#### MATERIAL TO PROCESS ####
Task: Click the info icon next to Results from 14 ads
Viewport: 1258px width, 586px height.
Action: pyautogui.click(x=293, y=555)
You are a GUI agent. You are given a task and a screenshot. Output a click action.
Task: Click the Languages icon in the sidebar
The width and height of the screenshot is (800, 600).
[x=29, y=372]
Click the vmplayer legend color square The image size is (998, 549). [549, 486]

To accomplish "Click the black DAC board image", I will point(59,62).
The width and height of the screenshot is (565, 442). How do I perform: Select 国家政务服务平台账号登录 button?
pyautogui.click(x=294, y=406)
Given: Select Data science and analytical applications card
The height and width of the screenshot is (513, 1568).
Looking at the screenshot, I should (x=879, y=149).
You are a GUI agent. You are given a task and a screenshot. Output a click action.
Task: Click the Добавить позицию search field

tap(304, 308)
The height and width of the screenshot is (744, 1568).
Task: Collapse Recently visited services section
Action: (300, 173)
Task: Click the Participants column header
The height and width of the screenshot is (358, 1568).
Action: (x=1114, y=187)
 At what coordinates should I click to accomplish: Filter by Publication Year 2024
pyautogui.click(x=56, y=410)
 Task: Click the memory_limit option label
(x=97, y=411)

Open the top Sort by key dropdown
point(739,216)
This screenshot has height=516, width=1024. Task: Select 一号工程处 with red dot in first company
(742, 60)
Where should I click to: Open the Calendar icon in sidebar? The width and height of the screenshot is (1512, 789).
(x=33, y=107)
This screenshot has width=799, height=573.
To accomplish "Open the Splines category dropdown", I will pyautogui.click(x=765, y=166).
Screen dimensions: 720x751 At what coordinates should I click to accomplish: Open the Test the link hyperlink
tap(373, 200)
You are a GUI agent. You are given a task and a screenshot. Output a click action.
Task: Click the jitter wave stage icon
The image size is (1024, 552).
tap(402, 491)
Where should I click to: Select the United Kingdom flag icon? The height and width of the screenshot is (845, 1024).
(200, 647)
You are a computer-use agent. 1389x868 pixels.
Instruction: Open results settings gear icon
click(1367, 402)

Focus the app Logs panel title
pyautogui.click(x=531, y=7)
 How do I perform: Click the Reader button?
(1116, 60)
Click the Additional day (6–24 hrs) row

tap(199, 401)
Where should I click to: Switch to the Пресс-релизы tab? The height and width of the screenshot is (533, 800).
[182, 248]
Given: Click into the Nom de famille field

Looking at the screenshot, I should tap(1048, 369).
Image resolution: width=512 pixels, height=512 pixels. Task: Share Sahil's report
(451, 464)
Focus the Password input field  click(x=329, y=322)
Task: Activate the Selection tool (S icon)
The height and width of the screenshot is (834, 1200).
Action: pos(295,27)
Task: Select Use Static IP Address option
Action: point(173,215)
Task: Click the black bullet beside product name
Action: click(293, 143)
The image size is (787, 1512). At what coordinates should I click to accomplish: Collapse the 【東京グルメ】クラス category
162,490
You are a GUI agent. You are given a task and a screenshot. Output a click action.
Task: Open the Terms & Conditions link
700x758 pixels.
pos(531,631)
####
**ASSIGNMENT:**
Give again only the lines starting at the one that contains "The height and width of the screenshot is (834, 1200)." and running to the end of the data.

**REPLY TO THE EXERCISE:**
The height and width of the screenshot is (834, 1200).
Action: pos(295,27)
Task: Select Use Static IP Address option
Action: point(173,215)
Task: Click the black bullet beside product name
Action: click(293, 143)
The image size is (787, 1512). At what coordinates should I click to accomplish: Collapse the 【東京グルメ】クラス category
162,490
You are a GUI agent. You are given a task and a screenshot. Output a click action.
Task: Open the Terms & Conditions link
700x758 pixels.
pos(531,631)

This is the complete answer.